昭和40年の開園から今年60周年(開園も巳〈み〉年だったのですね)のジャパン・スネークセンターは藪塚にある、ちょっと珍しいヘビ専門の動物園です。でも、それだけではない、かなりすごいところらしい…。ということでジャパン・スネークセンターに行ってきました!

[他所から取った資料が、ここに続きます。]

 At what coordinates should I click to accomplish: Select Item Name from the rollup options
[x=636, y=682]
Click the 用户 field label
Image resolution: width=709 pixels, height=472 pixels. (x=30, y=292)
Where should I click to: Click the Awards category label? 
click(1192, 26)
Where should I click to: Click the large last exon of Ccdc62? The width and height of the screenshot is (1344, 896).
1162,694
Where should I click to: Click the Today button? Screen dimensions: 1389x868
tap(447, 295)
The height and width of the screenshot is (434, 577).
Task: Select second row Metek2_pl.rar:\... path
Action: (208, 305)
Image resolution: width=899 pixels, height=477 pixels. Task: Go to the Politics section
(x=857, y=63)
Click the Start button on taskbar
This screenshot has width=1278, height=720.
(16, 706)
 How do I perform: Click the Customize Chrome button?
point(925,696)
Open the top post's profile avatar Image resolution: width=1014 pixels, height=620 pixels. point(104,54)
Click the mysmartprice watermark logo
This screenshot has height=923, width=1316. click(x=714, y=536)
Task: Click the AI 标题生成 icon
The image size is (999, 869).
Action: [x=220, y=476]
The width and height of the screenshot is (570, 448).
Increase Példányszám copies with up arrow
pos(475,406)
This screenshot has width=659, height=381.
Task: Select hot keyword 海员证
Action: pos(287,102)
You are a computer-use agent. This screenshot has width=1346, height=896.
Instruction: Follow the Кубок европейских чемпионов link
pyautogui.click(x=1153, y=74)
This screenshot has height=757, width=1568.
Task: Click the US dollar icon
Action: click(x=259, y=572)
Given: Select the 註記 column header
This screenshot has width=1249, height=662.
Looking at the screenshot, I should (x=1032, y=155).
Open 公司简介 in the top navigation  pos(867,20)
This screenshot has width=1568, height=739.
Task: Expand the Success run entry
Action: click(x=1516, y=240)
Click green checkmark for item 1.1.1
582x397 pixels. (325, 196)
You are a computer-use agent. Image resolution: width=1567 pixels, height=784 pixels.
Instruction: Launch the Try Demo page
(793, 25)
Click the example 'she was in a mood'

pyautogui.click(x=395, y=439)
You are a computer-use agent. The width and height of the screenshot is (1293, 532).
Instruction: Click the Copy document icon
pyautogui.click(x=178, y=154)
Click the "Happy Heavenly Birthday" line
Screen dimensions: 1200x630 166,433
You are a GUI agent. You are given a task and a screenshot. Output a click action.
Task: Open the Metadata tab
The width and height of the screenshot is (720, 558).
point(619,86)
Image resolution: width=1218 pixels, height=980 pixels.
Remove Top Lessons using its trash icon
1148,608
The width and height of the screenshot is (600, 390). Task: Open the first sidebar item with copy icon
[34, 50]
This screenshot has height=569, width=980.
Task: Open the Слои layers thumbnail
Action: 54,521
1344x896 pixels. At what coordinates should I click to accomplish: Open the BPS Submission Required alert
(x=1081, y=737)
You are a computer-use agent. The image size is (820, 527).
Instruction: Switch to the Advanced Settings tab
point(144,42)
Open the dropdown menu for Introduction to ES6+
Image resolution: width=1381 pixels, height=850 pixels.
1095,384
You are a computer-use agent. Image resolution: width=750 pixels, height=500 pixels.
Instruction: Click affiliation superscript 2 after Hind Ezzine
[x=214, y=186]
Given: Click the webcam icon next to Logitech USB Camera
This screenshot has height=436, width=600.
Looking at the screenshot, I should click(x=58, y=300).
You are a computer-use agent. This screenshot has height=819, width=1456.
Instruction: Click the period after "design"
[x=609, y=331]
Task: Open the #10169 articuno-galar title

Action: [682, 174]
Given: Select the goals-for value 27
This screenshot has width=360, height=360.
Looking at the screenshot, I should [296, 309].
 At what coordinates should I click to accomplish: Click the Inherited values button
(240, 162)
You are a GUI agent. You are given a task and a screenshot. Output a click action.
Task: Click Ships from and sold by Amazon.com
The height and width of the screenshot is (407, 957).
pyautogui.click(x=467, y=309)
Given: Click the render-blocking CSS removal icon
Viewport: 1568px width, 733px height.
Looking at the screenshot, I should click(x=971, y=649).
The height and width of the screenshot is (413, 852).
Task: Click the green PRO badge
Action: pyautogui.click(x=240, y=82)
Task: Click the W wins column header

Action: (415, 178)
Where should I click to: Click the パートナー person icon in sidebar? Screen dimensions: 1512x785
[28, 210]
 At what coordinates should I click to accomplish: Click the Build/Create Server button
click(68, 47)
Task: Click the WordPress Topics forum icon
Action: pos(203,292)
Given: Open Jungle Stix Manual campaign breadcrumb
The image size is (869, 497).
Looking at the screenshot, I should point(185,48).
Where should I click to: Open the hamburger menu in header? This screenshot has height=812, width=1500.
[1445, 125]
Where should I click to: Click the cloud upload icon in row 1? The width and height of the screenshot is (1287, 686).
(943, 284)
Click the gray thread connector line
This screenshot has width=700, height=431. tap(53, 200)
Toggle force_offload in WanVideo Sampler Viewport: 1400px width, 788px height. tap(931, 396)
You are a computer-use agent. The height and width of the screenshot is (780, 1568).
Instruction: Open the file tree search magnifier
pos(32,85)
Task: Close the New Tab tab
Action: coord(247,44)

※情報は発行時点のものです。最新情報は施設にお問い合わせください

いざ、ジャパン・スネークセンターへ

 個人的に小学生以来(四十数年前)のお久しぶり。印象は正直、「観光地なのか?」。わざとじゃないレトロ感。観光客はいるのか? 心配気味に研究員の堺さんに聞いてみると「以前は会社などの団体旅行者が多かったのですがそういったものも少なくなって、最近は結構、若い女性が友人とだったり一人でも来たりしていますよ。若い女子にヘビ好きが多いようですね」とのこと。「本当かな?」ちょっと疑惑…。

昭和感ただよう入園口

 園内は広大な敷地に三つの温室と3種の蛇エリア、資料館、採毒室などがあり、40種類以上、約200匹のヘビを展示しています。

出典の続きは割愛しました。